Beauvoir and Arendt on the Ambiguities of Belonging

CFS Lecture by Sophie Loidolt, Professor of Philosophy, Technical University Darmstadt.

Abstract

Belonging has become a widely used concept in psychology and the social sciences since the 2000s, as it started to reconfigure and partly replace the term “identity”. Initially often characterized as “vaguely defined,” there are meanwhile several analytic frameworks on the table that offer to structure the concept and the discussion in a multidimensional way: One of the main distinctions in the literature is that between psychological and political (or personal and structural) belonging. While the first has a subjective, affective component, and is conceptualized as personal, intimate, private sentiment that grows out of everyday practices, the latter refers to objectifiable social and political structures such as citizenship or participation and conceptualizes belonging as an official, public-oriented, formal structure of membership. What is still rather rarely treated, however, is the flip side of belonging, and the inherent normativity that belonging is perceived as “good,” whereas non-belonging is perceived as “bad” and pernicious for our well-being in general.
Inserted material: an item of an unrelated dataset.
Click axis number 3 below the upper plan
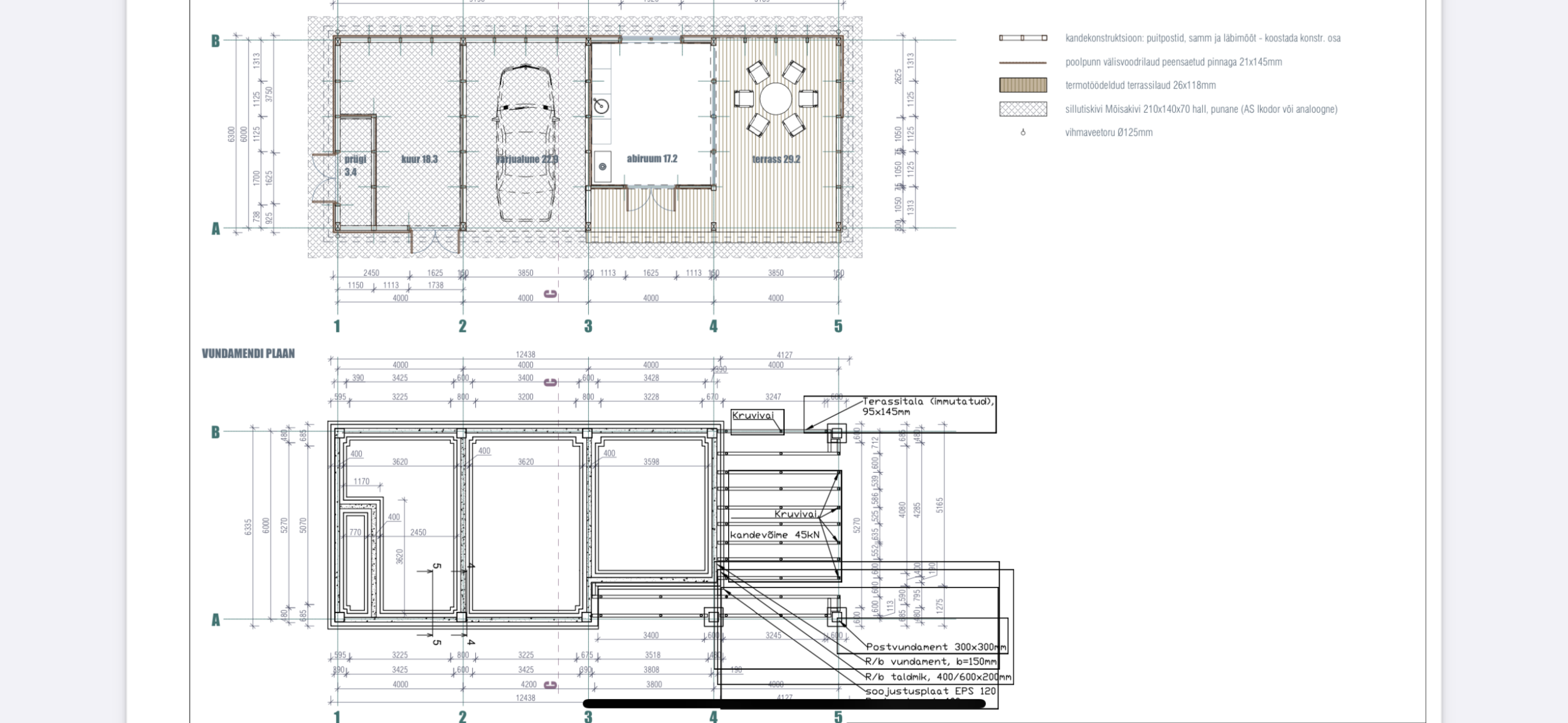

Given this state of the debate, what I would like to offer from a phenomenological point of view is a differentiated, ontologically and existentially grounded perspective on the ambiguities of belonging. I will therefore turn to two central female phenomenological thinkers, Simone de Beauvoir and Hannah Arendt. Some of their views concerning belonging might come across as tough, and have also been criticized as such, but might also have a refreshing effect for helping us to refocus on the normativities and ambiguities of belonging. I will first examine Beauvoir’s early writings on ethics, with side glances on her major work The Second Sex. Then I will take a look at Arendt and the question of belonging and non-belonging in The Origins of Totalitarianism (and related writings) and Rahel Varnhagen. The Life of a Jewish Woman.